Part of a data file
☆ ☆ ☆ ☆

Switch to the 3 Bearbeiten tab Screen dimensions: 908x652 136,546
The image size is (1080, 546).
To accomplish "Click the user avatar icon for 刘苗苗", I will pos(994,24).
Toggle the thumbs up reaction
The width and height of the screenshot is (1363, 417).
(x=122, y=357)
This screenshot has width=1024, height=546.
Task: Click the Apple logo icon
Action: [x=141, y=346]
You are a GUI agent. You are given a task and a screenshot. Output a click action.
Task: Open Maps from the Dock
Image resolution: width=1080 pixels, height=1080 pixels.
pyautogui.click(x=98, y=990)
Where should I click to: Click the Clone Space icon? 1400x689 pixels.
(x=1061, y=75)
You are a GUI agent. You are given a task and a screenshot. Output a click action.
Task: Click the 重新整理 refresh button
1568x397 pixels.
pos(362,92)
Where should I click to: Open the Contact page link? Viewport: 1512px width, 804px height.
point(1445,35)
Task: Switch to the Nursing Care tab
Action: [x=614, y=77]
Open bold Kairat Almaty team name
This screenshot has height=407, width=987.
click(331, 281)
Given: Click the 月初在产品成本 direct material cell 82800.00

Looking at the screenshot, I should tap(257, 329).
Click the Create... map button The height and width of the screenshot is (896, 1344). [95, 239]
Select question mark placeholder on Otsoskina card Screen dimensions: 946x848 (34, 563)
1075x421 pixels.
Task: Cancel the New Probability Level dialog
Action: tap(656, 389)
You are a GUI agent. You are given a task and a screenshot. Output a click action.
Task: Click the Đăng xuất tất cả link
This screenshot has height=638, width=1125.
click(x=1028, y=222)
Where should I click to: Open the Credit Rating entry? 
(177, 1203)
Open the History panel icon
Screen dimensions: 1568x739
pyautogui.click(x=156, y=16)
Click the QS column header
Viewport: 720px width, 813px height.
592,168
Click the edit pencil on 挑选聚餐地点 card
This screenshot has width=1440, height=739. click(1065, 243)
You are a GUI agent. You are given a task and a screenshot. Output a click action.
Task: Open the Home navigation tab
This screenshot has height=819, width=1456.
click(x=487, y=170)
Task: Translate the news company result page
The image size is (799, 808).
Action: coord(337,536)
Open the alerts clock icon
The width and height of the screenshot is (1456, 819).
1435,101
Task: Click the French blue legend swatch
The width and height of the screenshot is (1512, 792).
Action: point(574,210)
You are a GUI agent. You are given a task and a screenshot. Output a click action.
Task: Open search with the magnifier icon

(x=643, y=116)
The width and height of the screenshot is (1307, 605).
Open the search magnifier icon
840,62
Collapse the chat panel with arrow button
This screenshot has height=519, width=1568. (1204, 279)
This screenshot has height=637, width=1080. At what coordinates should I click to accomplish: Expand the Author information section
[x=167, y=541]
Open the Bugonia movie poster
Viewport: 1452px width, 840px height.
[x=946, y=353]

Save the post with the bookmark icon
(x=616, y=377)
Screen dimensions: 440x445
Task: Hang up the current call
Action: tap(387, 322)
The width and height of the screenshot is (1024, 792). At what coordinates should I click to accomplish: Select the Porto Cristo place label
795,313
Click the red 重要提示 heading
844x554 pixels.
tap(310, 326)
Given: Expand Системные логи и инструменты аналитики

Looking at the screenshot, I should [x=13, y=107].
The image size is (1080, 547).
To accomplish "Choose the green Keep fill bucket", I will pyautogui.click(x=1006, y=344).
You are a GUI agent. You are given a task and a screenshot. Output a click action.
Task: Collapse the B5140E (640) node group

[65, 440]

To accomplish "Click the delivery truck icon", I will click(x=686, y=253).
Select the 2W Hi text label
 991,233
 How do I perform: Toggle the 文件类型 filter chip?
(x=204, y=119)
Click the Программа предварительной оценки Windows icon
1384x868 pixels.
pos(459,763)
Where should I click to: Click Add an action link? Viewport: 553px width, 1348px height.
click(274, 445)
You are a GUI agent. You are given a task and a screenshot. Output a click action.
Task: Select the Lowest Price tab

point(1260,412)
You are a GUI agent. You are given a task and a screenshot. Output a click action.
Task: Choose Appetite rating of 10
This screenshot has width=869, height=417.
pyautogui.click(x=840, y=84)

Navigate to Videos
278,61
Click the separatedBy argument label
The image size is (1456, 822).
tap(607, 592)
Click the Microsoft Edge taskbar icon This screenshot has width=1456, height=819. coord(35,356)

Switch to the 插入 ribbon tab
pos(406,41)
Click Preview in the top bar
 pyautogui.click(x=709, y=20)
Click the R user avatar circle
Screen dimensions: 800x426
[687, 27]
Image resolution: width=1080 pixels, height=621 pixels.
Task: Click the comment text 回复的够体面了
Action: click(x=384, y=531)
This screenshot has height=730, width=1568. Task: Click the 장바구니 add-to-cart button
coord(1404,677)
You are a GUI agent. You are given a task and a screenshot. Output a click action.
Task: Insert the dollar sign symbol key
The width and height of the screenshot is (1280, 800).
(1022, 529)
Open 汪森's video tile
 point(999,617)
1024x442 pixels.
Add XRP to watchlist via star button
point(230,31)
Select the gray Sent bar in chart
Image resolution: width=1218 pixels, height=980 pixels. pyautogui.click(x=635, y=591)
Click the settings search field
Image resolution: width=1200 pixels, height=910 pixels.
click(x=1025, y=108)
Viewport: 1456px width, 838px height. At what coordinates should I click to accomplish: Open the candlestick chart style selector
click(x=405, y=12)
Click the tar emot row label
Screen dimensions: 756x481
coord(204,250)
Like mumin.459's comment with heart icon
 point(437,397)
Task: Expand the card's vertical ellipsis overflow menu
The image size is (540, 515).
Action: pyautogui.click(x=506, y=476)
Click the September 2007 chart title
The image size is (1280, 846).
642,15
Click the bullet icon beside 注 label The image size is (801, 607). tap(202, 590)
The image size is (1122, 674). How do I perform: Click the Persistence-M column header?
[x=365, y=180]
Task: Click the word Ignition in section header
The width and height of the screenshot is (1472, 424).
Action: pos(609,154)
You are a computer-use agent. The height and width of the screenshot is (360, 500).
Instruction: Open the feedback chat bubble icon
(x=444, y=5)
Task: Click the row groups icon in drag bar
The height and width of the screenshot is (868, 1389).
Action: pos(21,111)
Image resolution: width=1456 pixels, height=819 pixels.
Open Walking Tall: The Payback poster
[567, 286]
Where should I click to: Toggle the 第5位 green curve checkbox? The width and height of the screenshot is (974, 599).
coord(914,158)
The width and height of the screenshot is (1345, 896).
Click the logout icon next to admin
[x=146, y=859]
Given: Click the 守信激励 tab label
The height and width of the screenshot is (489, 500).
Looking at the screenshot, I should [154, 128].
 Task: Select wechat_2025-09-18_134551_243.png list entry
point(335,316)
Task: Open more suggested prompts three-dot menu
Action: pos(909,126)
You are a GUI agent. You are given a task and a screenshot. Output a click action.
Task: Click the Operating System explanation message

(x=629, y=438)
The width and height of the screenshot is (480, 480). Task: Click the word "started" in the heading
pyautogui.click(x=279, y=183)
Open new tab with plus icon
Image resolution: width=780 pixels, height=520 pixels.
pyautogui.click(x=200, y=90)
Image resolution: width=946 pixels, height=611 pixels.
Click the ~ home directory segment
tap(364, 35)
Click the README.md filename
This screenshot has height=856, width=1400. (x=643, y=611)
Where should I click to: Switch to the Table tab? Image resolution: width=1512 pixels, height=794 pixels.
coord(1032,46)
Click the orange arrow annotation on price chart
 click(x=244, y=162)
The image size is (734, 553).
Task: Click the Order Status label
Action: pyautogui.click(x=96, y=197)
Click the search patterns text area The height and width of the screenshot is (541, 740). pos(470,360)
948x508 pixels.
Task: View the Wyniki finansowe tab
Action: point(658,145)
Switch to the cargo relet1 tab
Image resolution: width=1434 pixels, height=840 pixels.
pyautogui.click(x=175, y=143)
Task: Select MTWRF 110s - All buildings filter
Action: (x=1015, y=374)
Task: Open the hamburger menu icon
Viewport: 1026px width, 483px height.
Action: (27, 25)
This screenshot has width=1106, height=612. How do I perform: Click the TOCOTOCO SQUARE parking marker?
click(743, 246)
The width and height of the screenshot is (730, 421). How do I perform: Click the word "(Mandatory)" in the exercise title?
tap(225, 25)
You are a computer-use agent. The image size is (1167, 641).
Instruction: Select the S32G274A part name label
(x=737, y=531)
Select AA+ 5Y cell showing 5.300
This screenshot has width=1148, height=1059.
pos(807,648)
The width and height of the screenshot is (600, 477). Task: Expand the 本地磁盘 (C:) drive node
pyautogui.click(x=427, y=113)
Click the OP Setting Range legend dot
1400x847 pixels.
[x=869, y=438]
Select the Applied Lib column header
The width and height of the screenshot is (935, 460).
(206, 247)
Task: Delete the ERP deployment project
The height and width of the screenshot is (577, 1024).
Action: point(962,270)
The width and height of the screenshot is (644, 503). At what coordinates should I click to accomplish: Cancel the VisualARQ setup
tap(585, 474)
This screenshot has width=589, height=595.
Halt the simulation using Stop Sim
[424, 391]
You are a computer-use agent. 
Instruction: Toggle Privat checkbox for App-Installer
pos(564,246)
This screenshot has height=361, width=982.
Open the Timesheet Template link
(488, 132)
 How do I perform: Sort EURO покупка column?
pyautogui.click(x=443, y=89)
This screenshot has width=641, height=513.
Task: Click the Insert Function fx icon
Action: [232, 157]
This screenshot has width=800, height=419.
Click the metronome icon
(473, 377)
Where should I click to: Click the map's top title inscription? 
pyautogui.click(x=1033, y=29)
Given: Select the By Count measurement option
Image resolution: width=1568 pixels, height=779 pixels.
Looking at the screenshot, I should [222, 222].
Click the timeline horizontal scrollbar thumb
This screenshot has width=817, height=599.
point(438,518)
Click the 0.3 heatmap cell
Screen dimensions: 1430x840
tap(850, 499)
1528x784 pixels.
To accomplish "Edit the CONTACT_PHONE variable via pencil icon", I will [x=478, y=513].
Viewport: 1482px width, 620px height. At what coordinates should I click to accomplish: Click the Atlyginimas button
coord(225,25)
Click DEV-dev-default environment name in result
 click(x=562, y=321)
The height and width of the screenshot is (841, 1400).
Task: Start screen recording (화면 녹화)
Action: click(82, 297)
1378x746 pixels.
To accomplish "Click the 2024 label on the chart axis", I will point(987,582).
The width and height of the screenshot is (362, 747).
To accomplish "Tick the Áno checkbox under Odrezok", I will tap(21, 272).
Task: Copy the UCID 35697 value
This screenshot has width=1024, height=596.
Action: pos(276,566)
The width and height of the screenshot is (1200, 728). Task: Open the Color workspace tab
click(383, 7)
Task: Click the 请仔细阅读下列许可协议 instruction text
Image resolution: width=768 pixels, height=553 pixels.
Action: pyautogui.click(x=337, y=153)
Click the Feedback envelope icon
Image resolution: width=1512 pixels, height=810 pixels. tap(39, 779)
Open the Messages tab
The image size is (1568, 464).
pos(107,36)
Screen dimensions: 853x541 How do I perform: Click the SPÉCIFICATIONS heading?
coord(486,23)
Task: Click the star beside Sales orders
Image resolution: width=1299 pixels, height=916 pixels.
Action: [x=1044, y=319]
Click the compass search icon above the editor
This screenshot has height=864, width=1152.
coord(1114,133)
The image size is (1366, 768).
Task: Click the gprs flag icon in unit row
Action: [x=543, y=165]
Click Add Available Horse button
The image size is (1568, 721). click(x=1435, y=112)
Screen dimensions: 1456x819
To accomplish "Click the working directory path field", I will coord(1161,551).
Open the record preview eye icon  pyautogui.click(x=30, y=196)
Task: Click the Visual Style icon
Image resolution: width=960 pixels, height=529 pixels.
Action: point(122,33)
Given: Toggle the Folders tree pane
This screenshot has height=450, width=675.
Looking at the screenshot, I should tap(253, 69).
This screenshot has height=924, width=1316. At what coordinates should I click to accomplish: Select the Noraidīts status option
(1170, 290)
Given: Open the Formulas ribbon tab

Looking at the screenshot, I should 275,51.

☆ ☆ ☆ ☆

== What the exercise asks ==
Please edit the entries starting at "Click Add Available Horse button" and ending at "Looking at the screenshot, I should tap(253, 69).", replacing "Visual Style" with "Display Style" and changing nothing else.

== Solved problem ==
Click Add Available Horse button
The image size is (1568, 721). click(x=1435, y=112)
Screen dimensions: 1456x819
To accomplish "Click the working directory path field", I will coord(1161,551).
Open the record preview eye icon  pyautogui.click(x=30, y=196)
Task: Click the Display Style icon
Image resolution: width=960 pixels, height=529 pixels.
Action: point(122,33)
Given: Toggle the Folders tree pane
This screenshot has height=450, width=675.
Looking at the screenshot, I should tap(253, 69).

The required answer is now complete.